Wat Phu Tok is the most visited tourist attraction in Bueng Kan Province, which is one of the poorest and most remote parts of Thailand located on the border with Laos which is formed by the Mekong River.
- Opening Hours: 06:30 to 17:00 (Closed during the Songkran Festival)
- Entrance Fee: Free
About Wat Phu Tok
In order to enter into Wat Phu Tok you pass through an archway with large statues of elephants on either side. Its a fairy long distance from the main road to the temple so you need a motorbike or car to visit this temple.
The main attraction at Wat Phu Tok is Phu Tok Hill which is a sandstone hill rising 359 metres above sea level from an otherwise entirely flat landscape.
The major draw for visitors to Wat Phu Tok is to walk up Phu Tok Hill. One side of the hill is near vertical and an ascent of this side of the hill is only possible because of the wooden walkways and staircases that have been installed. The walkways and staircases are arranged to create 7 levels representing the 7 stages to enlightenment in Buddhist theology. Levels 1 to 4 are a straightforward ascent up steep stone and wooden stairs. From there you can take one of two routes to the top. The route on the right takes you to the sheer face of the hill and across metre wide walkways and up steer wooden staircases. The most frightening part of the walk up is a 100 metres stretch of walkway on level 6 which a balcony held up by wooden supports secured diagonally into the rock face.
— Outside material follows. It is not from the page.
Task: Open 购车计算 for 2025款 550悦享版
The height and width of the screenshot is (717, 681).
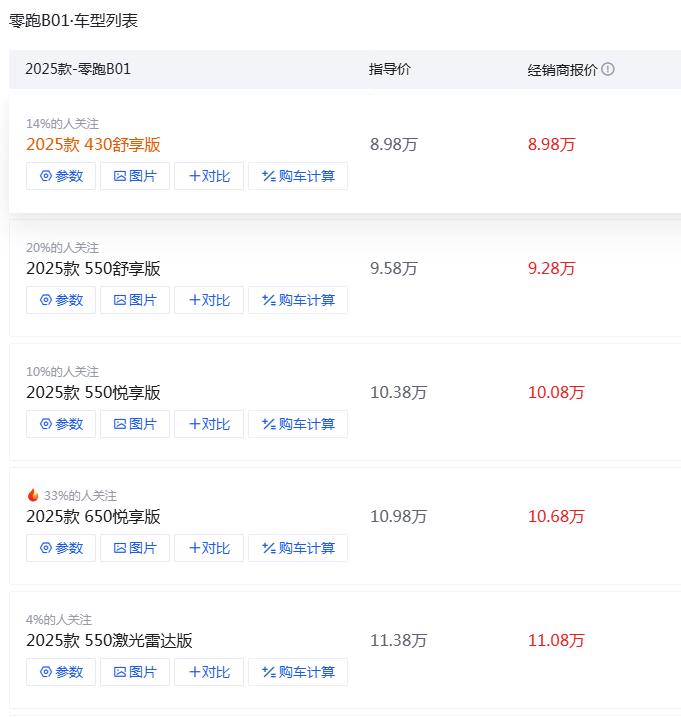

Once you have conquered level 6 of Phu Tok Hill you can choose to go to level 7, which is the top of the hill and not particularly interesting, or descend via the other side.
The route down the less steep side of Wat Phu Tok is also interesting. On level 5 there is a natural open sided cave with around 100 life sized statues of famous Thai monks. Beyond that there is a staircase through another cave which takes you from level 5 to 4 from where you descend the same way you came up. The walk takes between 1 and 2 hours so we advise that you take water with you as there is none for sale in the temple.
Before you depart from Wat Phu Tok we recommend that you take a look inside the large chedi tower at the foot of the hill. Inside the chedi is a shrine to Ajahn Juan who founded the temple in 1968 and oversaw the construction of the walkways up the hill. Ajahn Juan was one of the founders of Thailand’s forest movement, which a sect within Thailand’s Buddhist church emphasising the importance of monks living a simple life without material possessions, and is widely revered in the same way as a saint in the Christian religion.
Location of Wat Phu Tok
- Wat Phu Tok is 186 km by road from Udon Thani Airport.